═══ TEXT SECTION ═══
That combination of Italian cuisine and French technique is still a key aspect of your cooking style. So a lot of people say that you’ve “deconstructed” Italian food. Would you say that’s true?

Completely false. Anyone writing that doesn’t understand my food at all. They probably didn’t analyze the dishes precisely enough. Personally, I think I’m reconstructing Italian food, not deconstructing it. When I serve the cheese crust of the lasagna, I’m saying that this is the most emotional part of the lasagna. When a mother comes to the table with a tray of lasagna, the kids fight for every last bit of that crust. The rest is for the adults. In my view, feeding people something that emotional has nothing to do with deconstruction. One thing’s true, of course: I tend to view the past with a critical eye, not a nostalgic one. But I still try to elevate the best things about the past into the future. In a nutshell, that’s what I do.

After you finished your time with Ducasse, instead of returning to Modena and advancing your culinary career, you went to New York. Why?
═══ COLLECTED MATERIAL ═══
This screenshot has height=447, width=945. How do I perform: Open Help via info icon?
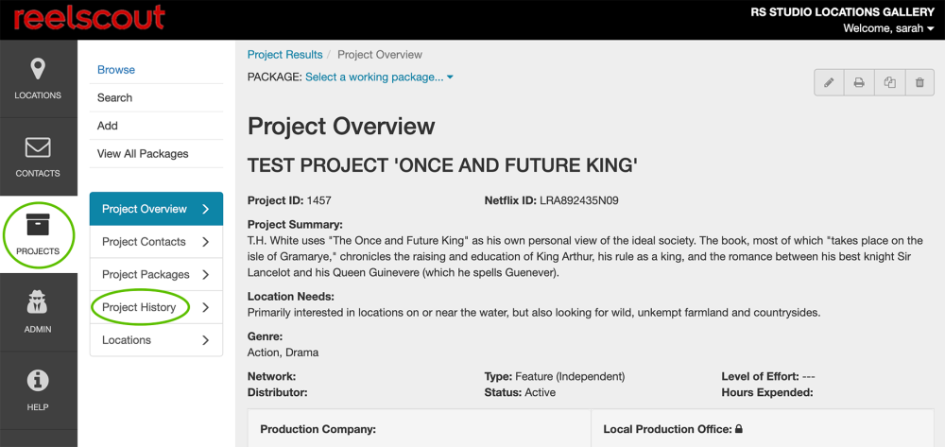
═══
## ACTIVITY 1
Rewrite the part of the interview from "That combination of" to "say that’s true?", swapping "cooking style" for "culinary style".
## ACTIVITY 2
Summarize the interview in two sentences.
## ACTIVITY 3
List every proper name of a person or place that appears in the interview.

## PROBLEM SOLUTION 1
That combination of Italian cuisine and French technique is still a key aspect of your culinary style. So a lot of people say that you’ve “deconstructed” Italian food. Would you say that’s true?

## PROBLEM SOLUTION 2
The interviewee rejects the claim of having deconstructed Italian food and says they are reconstructing it, for example by serving the cheese crust of the lasagna as its most emotional part, the bit kids fight over. They view the past with a critical rather than nostalgic eye but try to elevate its best things into the future.

## PROBLEM SOLUTION 3
Ducasse, Modena, New York